**Short task:**
Reproduce the listing verbatim from the line containing "Given: Open the tweet's more options ellipsis" through the line containing "Show next thumbnails", including both of those lines.

**Material provided:**
---+---

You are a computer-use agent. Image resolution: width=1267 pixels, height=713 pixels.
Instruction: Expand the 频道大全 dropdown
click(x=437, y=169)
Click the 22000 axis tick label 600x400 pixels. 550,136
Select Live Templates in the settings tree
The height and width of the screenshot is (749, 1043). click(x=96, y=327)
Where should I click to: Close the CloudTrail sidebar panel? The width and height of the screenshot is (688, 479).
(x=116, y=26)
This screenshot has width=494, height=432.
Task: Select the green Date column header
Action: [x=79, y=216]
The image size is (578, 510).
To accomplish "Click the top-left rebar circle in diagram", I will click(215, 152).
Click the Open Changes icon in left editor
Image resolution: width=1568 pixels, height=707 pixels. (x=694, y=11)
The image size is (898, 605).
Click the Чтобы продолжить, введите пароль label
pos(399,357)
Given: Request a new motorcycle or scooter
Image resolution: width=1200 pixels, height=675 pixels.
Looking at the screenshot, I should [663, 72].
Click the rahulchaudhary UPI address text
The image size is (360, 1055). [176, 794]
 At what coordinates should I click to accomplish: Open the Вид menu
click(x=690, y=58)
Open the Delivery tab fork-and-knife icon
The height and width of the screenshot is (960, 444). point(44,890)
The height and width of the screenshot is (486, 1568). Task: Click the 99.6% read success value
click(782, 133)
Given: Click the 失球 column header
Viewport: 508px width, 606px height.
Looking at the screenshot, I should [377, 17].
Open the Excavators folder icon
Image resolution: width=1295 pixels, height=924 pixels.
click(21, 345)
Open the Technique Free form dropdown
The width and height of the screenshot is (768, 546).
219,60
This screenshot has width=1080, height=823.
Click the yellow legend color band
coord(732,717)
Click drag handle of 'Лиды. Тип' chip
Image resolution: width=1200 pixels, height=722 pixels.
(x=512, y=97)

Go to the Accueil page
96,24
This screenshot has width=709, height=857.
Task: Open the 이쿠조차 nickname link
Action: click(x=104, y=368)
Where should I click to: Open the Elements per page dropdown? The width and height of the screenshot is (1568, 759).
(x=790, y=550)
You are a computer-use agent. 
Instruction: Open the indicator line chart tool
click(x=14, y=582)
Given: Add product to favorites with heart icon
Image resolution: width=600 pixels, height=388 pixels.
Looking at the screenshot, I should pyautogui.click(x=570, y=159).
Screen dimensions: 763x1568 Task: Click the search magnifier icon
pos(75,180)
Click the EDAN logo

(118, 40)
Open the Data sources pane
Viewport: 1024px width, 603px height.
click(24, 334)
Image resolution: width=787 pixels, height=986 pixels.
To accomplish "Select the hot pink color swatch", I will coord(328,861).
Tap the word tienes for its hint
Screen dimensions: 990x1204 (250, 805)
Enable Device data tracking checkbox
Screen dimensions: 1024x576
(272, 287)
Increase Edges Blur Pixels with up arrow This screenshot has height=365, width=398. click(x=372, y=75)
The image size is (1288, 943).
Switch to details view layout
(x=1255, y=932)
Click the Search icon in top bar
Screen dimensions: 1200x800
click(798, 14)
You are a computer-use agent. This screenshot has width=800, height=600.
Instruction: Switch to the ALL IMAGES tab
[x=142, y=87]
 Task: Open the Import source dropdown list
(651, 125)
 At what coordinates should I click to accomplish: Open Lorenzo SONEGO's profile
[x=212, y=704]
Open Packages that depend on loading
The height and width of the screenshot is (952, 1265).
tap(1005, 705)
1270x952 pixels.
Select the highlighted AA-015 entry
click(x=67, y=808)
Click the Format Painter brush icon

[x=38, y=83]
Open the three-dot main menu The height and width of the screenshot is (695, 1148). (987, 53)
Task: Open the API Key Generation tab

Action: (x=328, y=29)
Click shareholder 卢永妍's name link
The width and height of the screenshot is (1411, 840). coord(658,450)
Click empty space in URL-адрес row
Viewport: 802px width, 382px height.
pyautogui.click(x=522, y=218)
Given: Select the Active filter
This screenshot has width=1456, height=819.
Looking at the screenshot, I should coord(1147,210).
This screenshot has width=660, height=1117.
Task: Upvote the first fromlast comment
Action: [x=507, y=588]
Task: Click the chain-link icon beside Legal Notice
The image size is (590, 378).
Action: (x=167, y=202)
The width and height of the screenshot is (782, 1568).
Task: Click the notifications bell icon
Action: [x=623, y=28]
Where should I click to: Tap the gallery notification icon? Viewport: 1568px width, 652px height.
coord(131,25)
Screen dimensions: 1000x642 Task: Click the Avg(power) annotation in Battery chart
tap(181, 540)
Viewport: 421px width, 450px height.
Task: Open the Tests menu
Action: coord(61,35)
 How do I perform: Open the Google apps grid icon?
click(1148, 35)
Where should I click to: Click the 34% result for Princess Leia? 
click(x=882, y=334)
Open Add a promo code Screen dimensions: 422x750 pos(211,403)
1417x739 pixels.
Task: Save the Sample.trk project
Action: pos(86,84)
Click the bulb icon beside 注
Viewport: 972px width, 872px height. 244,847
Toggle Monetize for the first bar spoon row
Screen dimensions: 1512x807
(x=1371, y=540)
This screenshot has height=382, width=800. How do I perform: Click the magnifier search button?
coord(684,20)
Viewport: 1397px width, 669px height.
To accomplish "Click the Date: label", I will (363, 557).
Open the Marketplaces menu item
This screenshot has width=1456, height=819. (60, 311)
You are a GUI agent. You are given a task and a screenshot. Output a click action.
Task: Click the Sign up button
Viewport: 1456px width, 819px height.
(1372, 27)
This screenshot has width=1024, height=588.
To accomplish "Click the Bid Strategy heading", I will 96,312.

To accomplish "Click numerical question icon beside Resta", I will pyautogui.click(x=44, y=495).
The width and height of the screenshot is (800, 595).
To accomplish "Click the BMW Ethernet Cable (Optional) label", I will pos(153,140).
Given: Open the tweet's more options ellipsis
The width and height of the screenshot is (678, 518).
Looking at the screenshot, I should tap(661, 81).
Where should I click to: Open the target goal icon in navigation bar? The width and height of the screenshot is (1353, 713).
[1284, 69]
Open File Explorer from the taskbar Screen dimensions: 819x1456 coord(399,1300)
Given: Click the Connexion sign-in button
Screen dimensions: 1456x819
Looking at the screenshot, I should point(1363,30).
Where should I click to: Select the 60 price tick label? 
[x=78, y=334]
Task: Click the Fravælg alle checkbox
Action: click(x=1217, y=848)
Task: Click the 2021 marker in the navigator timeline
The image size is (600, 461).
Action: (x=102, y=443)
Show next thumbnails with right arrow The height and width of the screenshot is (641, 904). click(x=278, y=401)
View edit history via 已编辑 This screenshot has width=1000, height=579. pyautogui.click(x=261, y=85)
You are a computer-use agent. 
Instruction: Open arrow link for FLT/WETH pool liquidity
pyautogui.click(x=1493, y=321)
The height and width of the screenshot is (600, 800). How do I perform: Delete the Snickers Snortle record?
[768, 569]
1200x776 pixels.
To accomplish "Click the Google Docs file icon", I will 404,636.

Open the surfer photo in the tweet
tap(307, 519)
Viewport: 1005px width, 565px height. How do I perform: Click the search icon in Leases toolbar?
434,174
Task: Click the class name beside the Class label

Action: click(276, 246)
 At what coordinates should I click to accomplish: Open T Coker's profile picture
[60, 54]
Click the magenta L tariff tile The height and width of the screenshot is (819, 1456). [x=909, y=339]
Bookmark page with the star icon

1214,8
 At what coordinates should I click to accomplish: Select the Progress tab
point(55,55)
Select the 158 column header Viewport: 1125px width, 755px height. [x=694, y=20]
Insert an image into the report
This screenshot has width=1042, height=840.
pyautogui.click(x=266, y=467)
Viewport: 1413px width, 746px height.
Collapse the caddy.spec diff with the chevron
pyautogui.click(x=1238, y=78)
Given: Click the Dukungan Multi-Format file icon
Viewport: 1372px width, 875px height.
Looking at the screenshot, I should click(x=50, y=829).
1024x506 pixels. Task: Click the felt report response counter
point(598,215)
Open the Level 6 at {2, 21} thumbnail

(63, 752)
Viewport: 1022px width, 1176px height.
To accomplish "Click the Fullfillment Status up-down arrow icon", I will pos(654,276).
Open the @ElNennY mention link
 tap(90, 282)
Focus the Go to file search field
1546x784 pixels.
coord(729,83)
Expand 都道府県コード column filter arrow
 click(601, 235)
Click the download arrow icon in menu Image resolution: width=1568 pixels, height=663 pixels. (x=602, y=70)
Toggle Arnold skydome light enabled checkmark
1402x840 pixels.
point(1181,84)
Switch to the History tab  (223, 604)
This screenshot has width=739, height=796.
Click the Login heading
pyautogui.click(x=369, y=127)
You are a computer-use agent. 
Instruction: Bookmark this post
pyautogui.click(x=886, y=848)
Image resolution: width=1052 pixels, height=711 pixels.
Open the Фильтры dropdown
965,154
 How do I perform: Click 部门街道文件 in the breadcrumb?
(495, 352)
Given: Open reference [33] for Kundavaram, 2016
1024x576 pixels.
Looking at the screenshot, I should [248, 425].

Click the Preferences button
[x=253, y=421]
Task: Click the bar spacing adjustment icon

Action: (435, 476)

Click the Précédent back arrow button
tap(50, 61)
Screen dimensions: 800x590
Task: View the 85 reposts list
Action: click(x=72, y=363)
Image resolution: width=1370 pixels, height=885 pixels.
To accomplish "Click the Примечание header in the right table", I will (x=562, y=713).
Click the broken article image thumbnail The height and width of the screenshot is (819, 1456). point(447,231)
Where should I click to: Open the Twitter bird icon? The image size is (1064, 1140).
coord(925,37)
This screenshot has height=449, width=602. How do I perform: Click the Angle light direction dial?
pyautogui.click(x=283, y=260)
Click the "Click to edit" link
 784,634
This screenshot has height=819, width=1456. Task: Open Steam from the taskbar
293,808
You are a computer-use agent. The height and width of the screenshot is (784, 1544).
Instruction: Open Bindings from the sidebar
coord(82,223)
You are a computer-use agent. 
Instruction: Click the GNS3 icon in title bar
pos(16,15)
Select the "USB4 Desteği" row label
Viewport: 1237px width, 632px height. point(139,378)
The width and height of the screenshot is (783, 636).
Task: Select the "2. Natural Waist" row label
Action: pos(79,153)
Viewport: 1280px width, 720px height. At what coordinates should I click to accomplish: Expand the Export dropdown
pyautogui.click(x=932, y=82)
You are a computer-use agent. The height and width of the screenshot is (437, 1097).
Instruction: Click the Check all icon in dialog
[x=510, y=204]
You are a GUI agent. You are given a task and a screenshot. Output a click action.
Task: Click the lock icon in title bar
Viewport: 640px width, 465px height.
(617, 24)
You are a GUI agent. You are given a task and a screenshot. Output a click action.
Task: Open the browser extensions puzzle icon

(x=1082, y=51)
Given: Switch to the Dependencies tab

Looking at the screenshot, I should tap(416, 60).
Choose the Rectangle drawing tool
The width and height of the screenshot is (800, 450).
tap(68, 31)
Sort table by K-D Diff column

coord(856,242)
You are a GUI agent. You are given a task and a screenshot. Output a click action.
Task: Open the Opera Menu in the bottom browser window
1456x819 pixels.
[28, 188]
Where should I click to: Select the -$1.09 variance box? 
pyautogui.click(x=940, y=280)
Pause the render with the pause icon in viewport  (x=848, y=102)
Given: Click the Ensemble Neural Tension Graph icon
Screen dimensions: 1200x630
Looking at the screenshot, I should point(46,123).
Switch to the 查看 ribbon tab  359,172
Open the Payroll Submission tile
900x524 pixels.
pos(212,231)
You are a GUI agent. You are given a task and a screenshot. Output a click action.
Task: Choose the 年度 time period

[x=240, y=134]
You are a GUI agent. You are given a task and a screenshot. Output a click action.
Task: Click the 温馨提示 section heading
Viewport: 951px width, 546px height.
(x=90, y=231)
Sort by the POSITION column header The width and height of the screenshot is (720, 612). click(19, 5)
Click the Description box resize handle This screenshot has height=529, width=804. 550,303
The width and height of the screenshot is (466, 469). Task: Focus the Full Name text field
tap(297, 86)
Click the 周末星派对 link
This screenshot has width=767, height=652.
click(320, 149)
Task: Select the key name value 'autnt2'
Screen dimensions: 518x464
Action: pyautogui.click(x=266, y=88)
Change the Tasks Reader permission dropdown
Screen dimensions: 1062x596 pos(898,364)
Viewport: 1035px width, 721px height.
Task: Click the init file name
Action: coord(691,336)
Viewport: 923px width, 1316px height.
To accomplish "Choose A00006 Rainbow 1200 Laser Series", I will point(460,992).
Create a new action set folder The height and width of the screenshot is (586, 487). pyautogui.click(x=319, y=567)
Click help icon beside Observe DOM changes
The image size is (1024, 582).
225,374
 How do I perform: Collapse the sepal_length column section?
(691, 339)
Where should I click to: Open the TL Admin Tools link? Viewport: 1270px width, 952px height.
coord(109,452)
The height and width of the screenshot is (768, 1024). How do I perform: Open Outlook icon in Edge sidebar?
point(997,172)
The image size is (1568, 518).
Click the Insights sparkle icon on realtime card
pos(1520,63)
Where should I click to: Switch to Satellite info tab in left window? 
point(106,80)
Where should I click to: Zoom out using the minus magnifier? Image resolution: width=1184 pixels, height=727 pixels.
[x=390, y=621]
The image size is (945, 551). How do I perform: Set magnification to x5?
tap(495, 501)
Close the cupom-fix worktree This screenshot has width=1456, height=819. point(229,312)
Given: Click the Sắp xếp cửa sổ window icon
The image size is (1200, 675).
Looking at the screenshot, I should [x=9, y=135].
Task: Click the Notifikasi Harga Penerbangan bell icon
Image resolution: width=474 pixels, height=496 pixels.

---+---

**Response for this exercise:**
Given: Open the tweet's more options ellipsis
The width and height of the screenshot is (678, 518).
Looking at the screenshot, I should tap(661, 81).
Where should I click to: Open the target goal icon in navigation bar? The width and height of the screenshot is (1353, 713).
[1284, 69]
Open File Explorer from the taskbar Screen dimensions: 819x1456 coord(399,1300)
Given: Click the Connexion sign-in button
Screen dimensions: 1456x819
Looking at the screenshot, I should point(1363,30).
Where should I click to: Select the 60 price tick label? 
[x=78, y=334]
Task: Click the Fravælg alle checkbox
Action: click(x=1217, y=848)
Task: Click the 2021 marker in the navigator timeline
The image size is (600, 461).
Action: (x=102, y=443)
Show next thumbnails with right arrow The height and width of the screenshot is (641, 904). click(x=278, y=401)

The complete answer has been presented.